Reproduce, word for word, everything from the start of the records down to the line containing "Looking at the screenshot, I should click(121, 25).", with both ends included.

▶ [Dataset records]
········

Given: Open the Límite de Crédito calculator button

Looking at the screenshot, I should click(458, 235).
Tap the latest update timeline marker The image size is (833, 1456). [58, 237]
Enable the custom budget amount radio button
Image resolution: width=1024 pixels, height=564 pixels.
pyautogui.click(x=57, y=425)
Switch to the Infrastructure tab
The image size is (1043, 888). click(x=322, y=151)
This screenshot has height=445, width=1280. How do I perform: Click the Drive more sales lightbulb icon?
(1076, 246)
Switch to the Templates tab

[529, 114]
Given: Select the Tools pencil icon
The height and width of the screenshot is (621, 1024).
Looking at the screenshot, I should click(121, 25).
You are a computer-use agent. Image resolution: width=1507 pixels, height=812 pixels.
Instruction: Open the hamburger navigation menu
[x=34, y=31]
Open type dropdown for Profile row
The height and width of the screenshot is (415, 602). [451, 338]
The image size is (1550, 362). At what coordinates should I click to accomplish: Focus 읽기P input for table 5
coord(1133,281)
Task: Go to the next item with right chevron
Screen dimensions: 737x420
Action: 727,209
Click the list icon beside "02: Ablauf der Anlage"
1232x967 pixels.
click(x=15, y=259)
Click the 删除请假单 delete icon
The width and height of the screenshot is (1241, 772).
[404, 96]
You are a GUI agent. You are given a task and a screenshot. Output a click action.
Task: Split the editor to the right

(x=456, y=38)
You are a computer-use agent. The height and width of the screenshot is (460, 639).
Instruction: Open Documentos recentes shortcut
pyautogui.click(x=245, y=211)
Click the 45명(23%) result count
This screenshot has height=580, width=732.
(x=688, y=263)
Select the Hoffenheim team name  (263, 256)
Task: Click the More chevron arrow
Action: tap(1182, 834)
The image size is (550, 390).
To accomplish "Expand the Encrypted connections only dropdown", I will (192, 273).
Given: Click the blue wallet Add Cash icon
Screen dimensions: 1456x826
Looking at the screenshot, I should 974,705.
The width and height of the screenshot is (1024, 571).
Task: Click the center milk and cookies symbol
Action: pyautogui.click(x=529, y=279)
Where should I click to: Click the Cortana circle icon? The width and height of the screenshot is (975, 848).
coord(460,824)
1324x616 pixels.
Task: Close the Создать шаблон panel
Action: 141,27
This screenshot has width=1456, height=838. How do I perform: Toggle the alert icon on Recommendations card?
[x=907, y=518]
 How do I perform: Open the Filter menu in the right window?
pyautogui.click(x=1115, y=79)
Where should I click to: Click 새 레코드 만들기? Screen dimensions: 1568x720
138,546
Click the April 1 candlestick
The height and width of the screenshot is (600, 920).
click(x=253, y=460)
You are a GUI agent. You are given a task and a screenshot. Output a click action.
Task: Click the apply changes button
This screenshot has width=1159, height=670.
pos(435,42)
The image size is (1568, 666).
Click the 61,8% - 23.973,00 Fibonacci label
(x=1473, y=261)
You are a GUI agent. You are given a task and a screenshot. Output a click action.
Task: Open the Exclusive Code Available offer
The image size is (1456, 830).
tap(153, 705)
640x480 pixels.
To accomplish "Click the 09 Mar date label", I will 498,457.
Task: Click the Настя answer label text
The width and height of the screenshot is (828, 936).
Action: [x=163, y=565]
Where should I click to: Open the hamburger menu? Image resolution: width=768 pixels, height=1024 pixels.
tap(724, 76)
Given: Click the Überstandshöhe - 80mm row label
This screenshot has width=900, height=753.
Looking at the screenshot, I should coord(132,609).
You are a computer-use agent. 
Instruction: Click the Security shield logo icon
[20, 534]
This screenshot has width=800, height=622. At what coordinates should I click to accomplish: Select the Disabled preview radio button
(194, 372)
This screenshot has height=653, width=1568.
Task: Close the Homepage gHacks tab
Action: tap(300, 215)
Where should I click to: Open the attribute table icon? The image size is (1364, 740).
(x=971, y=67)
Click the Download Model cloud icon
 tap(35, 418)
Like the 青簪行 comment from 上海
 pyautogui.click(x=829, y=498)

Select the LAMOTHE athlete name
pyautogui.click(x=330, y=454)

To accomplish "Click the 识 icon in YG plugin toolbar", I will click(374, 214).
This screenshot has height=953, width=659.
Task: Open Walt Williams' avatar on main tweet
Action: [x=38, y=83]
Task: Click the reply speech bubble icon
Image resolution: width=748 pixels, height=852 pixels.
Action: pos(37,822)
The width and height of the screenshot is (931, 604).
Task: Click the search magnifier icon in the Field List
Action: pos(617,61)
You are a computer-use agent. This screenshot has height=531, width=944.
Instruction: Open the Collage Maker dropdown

········

▶ [Complete answer]
Given: Open the Límite de Crédito calculator button

Looking at the screenshot, I should click(458, 235).
Tap the latest update timeline marker The image size is (833, 1456). [58, 237]
Enable the custom budget amount radio button
Image resolution: width=1024 pixels, height=564 pixels.
pyautogui.click(x=57, y=425)
Switch to the Infrastructure tab
The image size is (1043, 888). click(x=322, y=151)
This screenshot has height=445, width=1280. How do I perform: Click the Drive more sales lightbulb icon?
(1076, 246)
Switch to the Templates tab

[529, 114]
Given: Select the Tools pencil icon
The height and width of the screenshot is (621, 1024).
Looking at the screenshot, I should click(121, 25).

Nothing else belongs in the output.